Tips to Manage:  What can you cut out without too much of a backlash, while still enjoying the season.  What, really, are your priorities, and what do you only think you should do?  Focus on your priorities, and let the other stuff go.  If you don't actually enjoy decorating the house, foundation to roof, in Christmas lights, then don't do it!  Invest your time in the things that will bring you joy, and you'll be more joyful - imagine that!

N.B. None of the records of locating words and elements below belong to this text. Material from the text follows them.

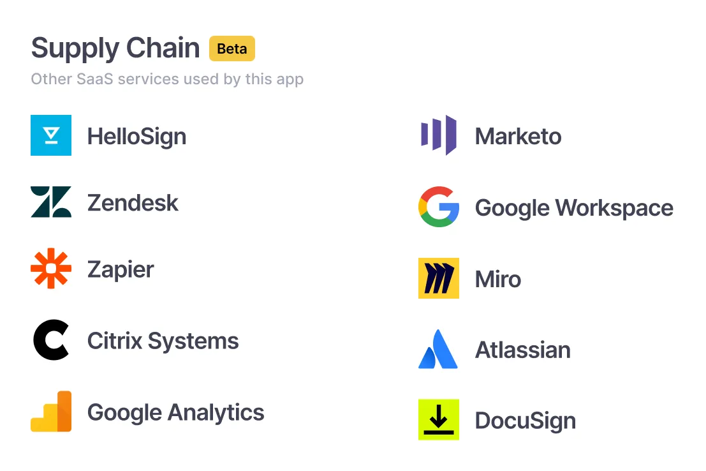706x471 pixels.
Task: Click the HelloSign logo icon
Action: pos(51,135)
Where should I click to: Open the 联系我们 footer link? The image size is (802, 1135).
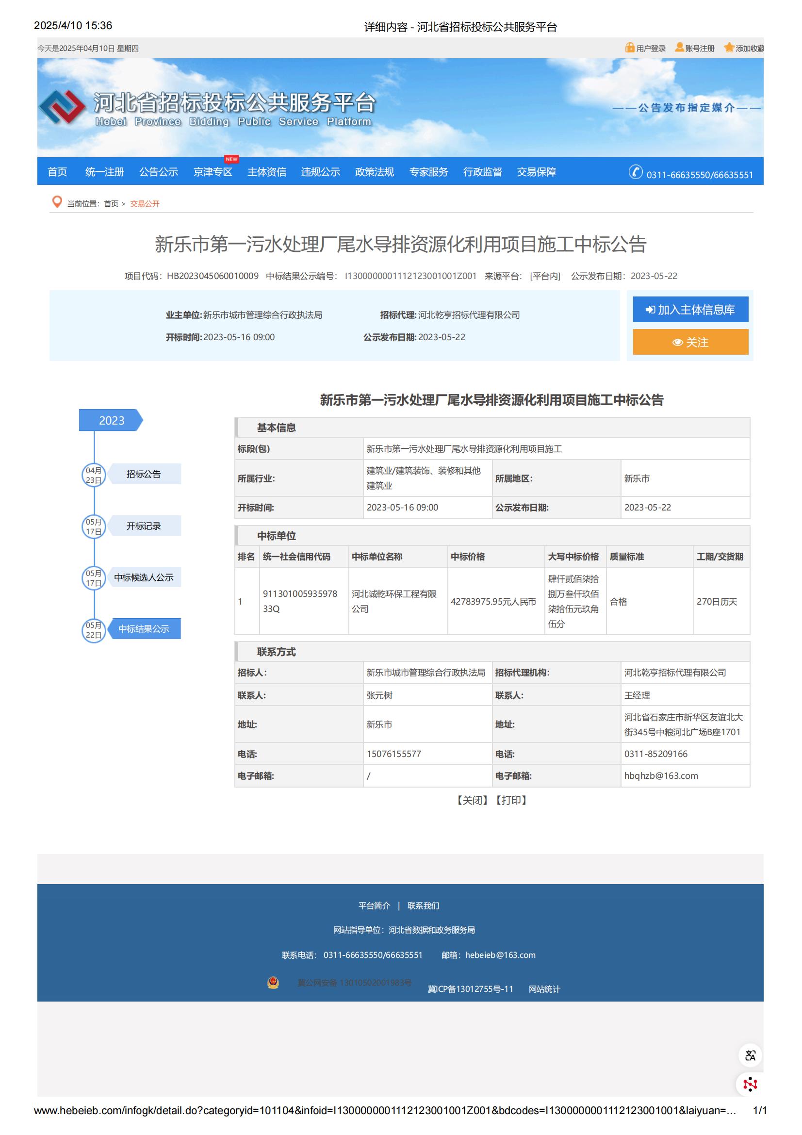pyautogui.click(x=422, y=906)

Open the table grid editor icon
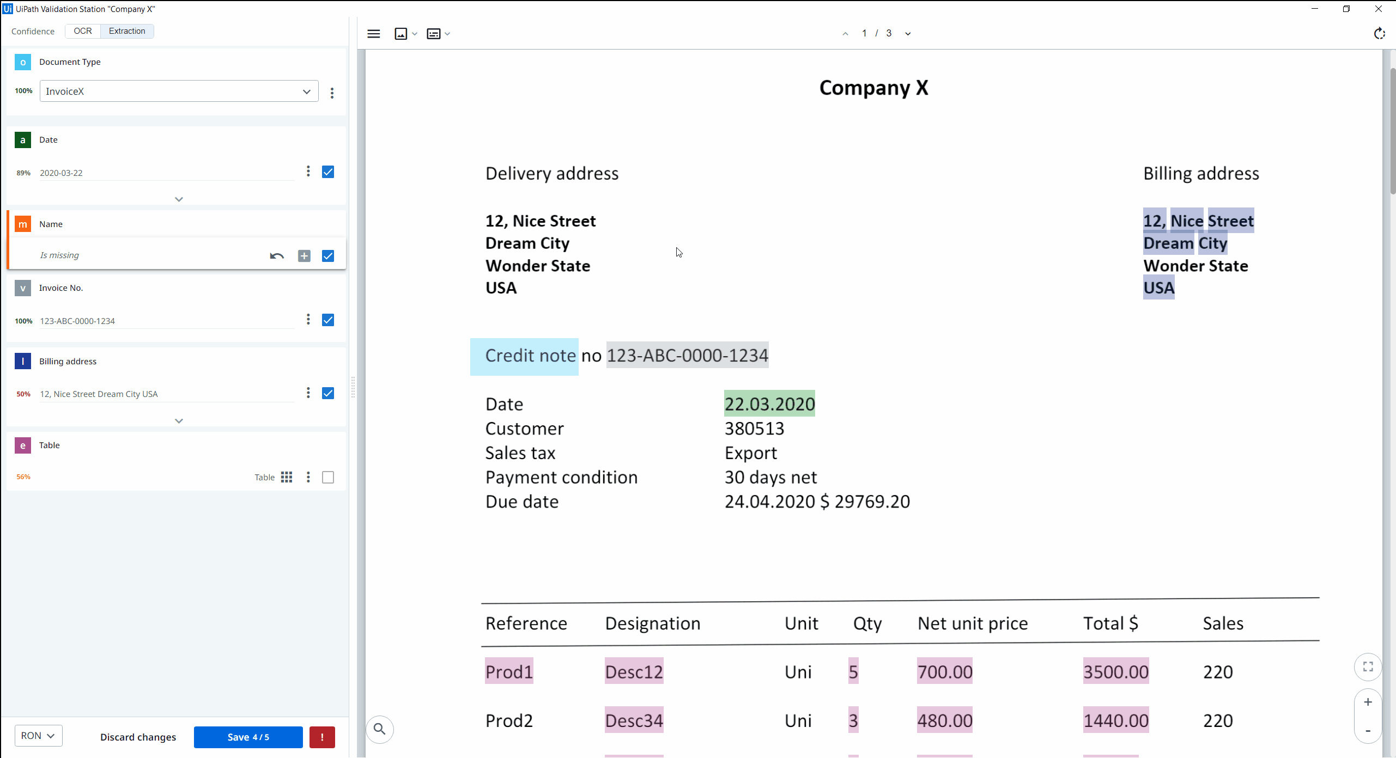click(287, 478)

Feelings of Not Feeling Cared About - It's easy to feel slighted at the Holidays.  Everyone is running around crazy.  Especially if we have a belief of not being cared about, it's easy to find that proof in Holiday gifts or lack thereof, people not pitching in, or feeling that your good intentions are going unnoticed.  If you want to find out more about how to manage this particular belief, I suggest tuning into our podcast: How to Survive Earth School, available on Itunes and Soundcloud, for a special episode on How to Survive the Holidays!  


In Conclusion:
Be well, everyone.  Remember to shake it off, and I highly suggest taking one of Janice's classes on learnitlive.com to learn more about how energy and other people's emotions can easily be transferred to us.  It's really important, especially since most people are much more sensitive than they believe, that we all start understanding how we affect each other!